I wonder if anyone could answer a legal/tax query about selling a house jointly owned by myself and my wife to our son, and his girlfriend.

We originally purchased the property (in late 2015) for our son and his girlfriend as they were unable to obtain the funds/mortgage to purchase at auction.

We agreed that we would sell them the property after 6 month or so of renovation work. The property although habitable needed significant renovation work.

We also agreed the resale price to them would be sufficient so we would not be out of pocket i.e. a price that covered all our initial purchase costs plus any running costs incurred since the purchase date - basically council tax and insurance. Likely to be around £190,000.

Over the past few months my son and his girlfriend have been renovating the property themselves. To date I believe they have spent upwards of £17,000 gutting the interior, replacing the roof, some floors and making good with new windows, kitchen, bathroom, rewiring etc.

If we assume that after all this work is completed (for say £20,000 excluding their labour costs) the property is valued at £250,000 could be sell the property to them for just £190,000?


They will need a mortgage to cover this agreed purchase price - all be it the agreed price rather than the probable market price.

Are there any tax implications we need to be aware of when selling property to children – capital gains, inheritance tax – or are we at liberty to sell at a lower than market price – factoring their input into the increased market value?

What would be the most tax efficient ways to handle this sale to our son and his girlfriend?

Hope that makes sense?

Thanks

Comments

  • marksoton
    marksoton Posts: 17,516 Forumite
    I have no knowledge of such things but would suggest you should ask this question prior to purchase in the future!

    Best of luck.
  • kinger101
    kinger101 Posts: 6,573 Forumite
    Part of the Furniture 1,000 Posts Name Dropper
    edited 6 April 2016 at 7:47PM
    Oh dear, what a mess. You should have asked about the tax implications before you embarked on all of this. It's rather like asking for advice on contraception after sex.

    For for purposes of CGT, the sale proceeds will be based on the open market value of the property as you're connected persons. The base price of the property will be the acquisition cost plus any enhancement expenditure. Some people will come on here soon and tell you repairs are not allowable for CGT, but that isn't the case. You just need to demonstrate that the expenditure is reflected in the state (and open market value) of the asset when it is sold. But of course, you didn't spend this money, so this makes things more complicated. It would minimize your CGT liability if you could get these costs transferred from your son to you.

    Your son will have to pay SDLT when he buys the property.

    I'd suggest you employ an accountant (who specializes in tax) for this because you already set about this in a way which is not at all tax efficient. It will be money well spent.

◇ ◇ ◇

[Requests]:
[A] Answer these questions using the forum thread:
(i) When did the poster and the poster's wife originally buy the property?
(ii) Roughly what resale price to the son and his girlfriend does the poster expect?
(iii) What tax does kinger101 say the son will have to pay when he buys the property?
[B] According to the forum thread, why will the sale proceeds for capital gains tax be based on the property's open market value? Explain in one to three sentences.

◇ ◇ ◇

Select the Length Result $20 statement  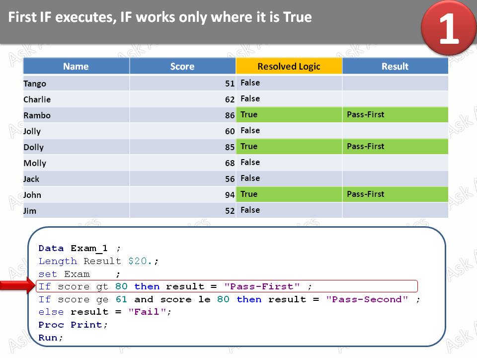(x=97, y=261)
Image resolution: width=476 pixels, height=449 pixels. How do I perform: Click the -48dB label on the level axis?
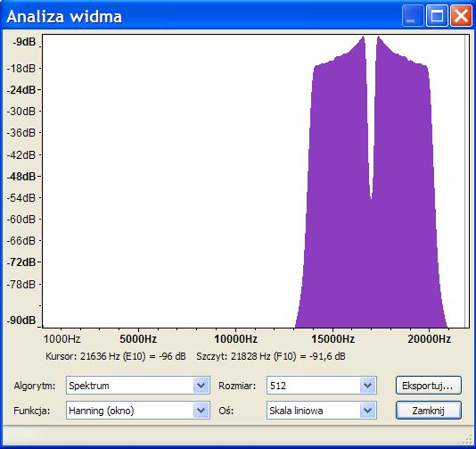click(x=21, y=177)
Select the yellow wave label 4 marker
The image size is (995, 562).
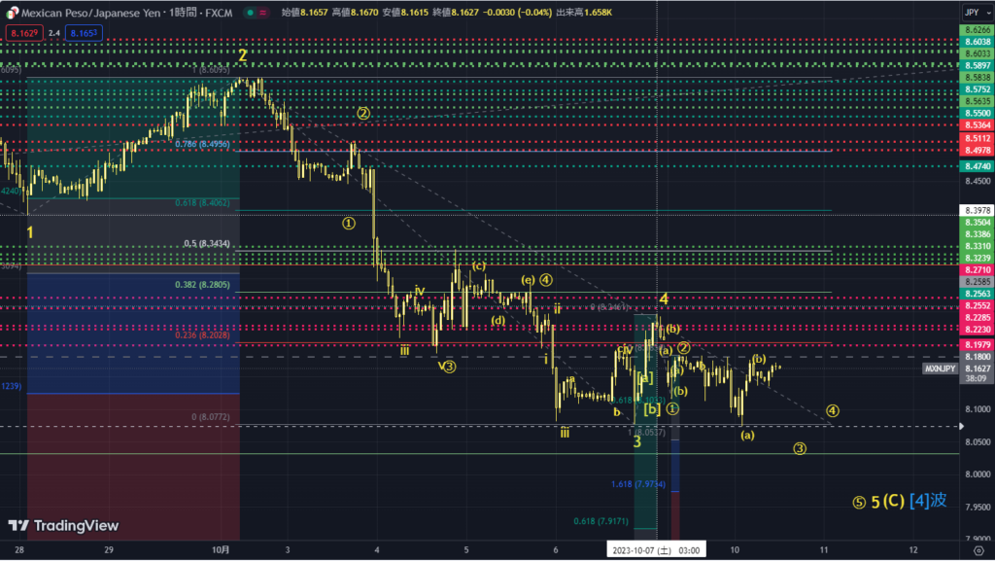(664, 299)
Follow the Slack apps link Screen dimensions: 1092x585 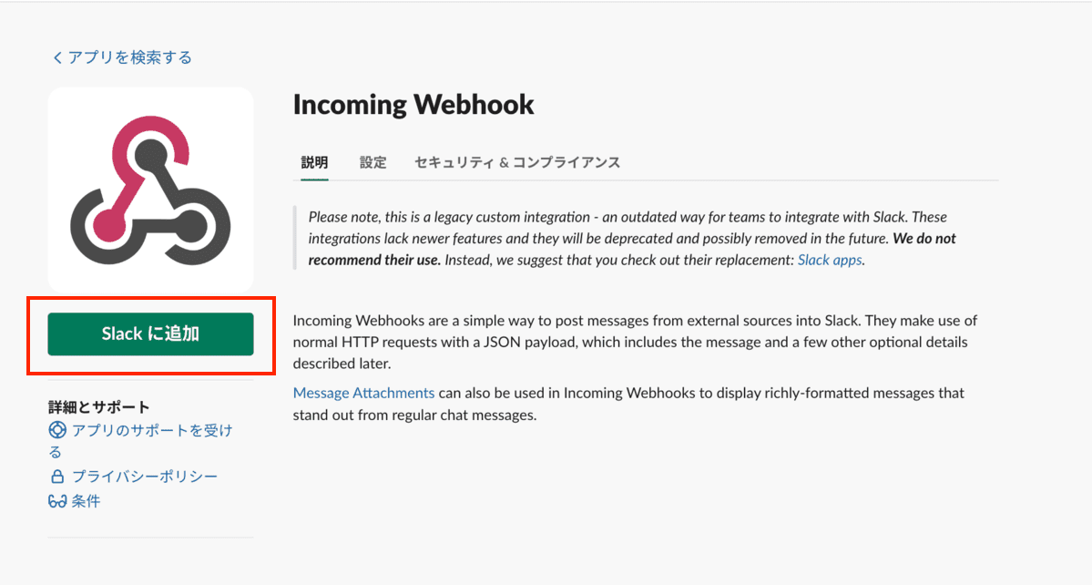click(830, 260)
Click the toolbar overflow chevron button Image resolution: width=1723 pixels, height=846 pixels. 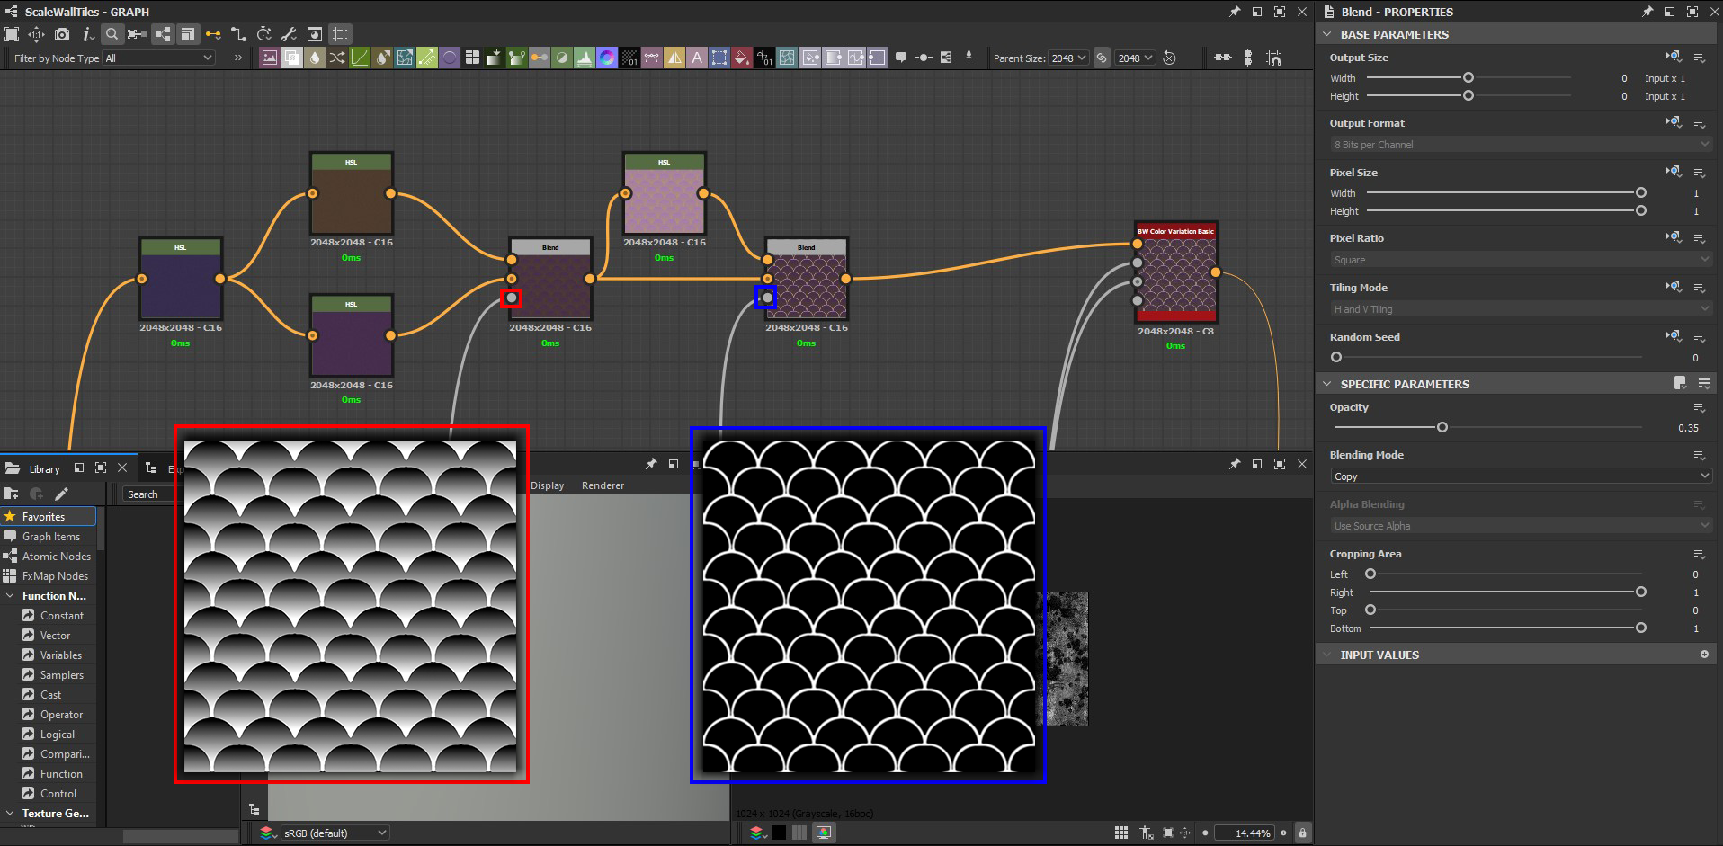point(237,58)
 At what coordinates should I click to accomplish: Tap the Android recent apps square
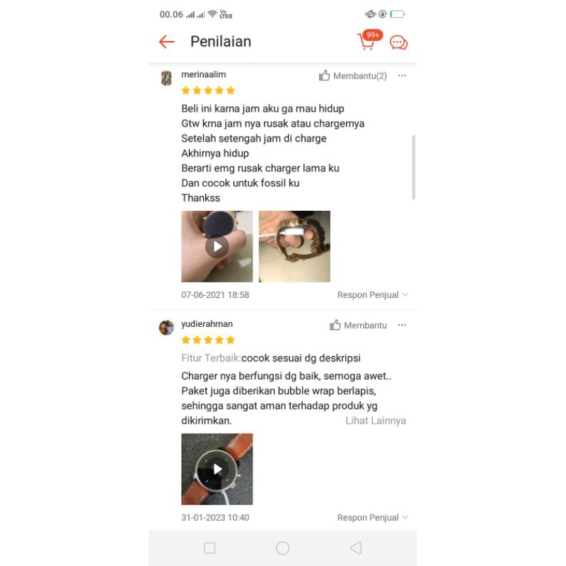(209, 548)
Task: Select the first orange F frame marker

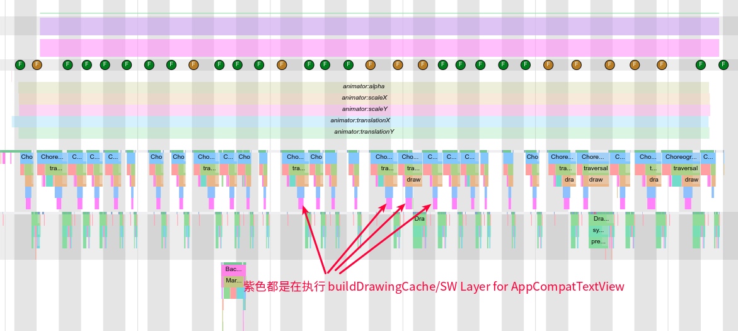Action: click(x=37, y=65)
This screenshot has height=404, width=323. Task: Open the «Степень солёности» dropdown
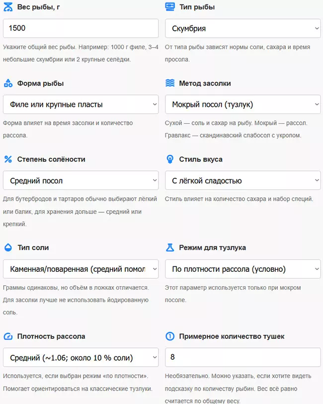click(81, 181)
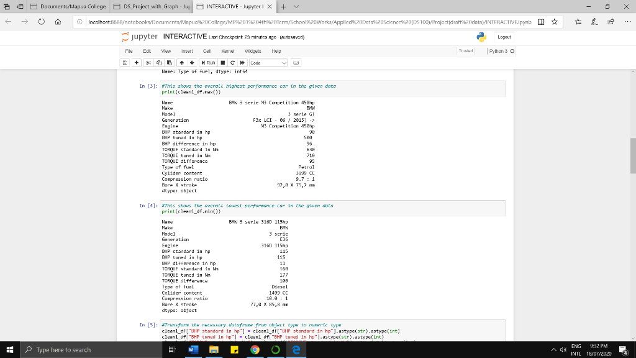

◇ ◇ ◇

[Exercise solutions]:
[A]
(i) Late 2015.
(ii) Around £190,000.
(iii) SDLT.

[B] kinger101 says the sale proceeds will be based on the open market value because the sellers and their son are connected persons.